---------- Trecho para leitura

Quando li as memórias de Raymond Aron, fiquei fissurado por uma sentença: “Toute réussite est méritée”. Todo êxito é merecido. Até na forma axiomática de dizer, há aí uma ponta de ousadia que me fascina. O intelectual, em particular o escritor, costuma alimentar uma indisfarçável má vontade diante do empresário bem-sucedido. Olha com desconfiança até o editor, a começar pelo seu próprio.

É possível que no Brasil essa má vontade seja acentuada pela nossa formação cultural, em que entra um forte componente religioso. Do outro lado, o homem de ação vitorioso costuma encarar o intelectual com dupla desconfiança. É um sujeito que junta o fracasso na vida prática ao espírito subversivo. Exceção feita, claro, para o sabujo. Com a industrialização e a consequente mudança de valores, a ótica se alterou um pouco de parte a parte.

Outro dia ouvi o Ziraldo dizer à Marília Gabriela que prefere o Garrincha ao Pelé. E juntou com ênfase que não gosta de perdedor. Só de vencedor. Não vou discutir aqui se o Garrincha foi ou não um perdedor. Este critério que divide o mundo entre vencedores e perdedores é importado dos Estados Unidos. Lá é que têm, exaltado, o culto do winner. O extremo oposto, exercido cá entre nós, é canonizar o mão-quebrada, o vencido da vida. O looser. Mário de Andrade chegou a diagnosticar na ficção brasileira a mania do “herói fracassado”.

--------------------
---------- Listagem fornecida

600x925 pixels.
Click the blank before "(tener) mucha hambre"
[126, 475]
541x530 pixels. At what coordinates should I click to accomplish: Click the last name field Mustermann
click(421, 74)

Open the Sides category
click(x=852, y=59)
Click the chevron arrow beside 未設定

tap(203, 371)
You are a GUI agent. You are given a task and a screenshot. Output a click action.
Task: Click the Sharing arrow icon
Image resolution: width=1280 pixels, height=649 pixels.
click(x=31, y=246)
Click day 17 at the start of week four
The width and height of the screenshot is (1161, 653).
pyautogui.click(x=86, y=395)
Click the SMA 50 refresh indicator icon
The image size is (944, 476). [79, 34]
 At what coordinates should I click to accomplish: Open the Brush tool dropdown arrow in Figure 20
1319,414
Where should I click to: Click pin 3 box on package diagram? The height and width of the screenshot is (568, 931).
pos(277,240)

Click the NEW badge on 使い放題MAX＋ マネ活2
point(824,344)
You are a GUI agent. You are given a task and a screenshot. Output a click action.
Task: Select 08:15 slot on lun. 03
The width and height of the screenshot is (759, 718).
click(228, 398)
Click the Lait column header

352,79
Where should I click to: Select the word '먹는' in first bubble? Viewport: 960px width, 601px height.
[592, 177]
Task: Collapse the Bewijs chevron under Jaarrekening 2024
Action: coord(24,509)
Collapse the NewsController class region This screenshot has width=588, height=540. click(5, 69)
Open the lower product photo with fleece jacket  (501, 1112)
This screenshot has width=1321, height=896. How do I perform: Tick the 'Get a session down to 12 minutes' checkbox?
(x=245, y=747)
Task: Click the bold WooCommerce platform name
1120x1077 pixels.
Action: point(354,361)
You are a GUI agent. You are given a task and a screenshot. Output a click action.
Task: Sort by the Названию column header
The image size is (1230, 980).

--------------------

### Instrução de trabalho:
Reproduza sem alterações a parte do trecho que começa com as palavras "Quando li as" e termina com "parte a parte.". A listagem é um material à parte, independente do trecho.

### Resultado do exercício:
Quando li as memórias de Raymond Aron, fiquei fissurado por uma sentença: “Toute réussite est méritée”. Todo êxito é merecido. Até na forma axiomática de dizer, há aí uma ponta de ousadia que me fascina. O intelectual, em particular o escritor, costuma alimentar uma indisfarçável má vontade diante do empresário bem-sucedido. Olha com desconfiança até o editor, a começar pelo seu próprio.

É possível que no Brasil essa má vontade seja acentuada pela nossa formação cultural, em que entra um forte componente religioso. Do outro lado, o homem de ação vitorioso costuma encarar o intelectual com dupla desconfiança. É um sujeito que junta o fracasso na vida prática ao espírito subversivo. Exceção feita, claro, para o sabujo. Com a industrialização e a consequente mudança de valores, a ótica se alterou um pouco de parte a parte.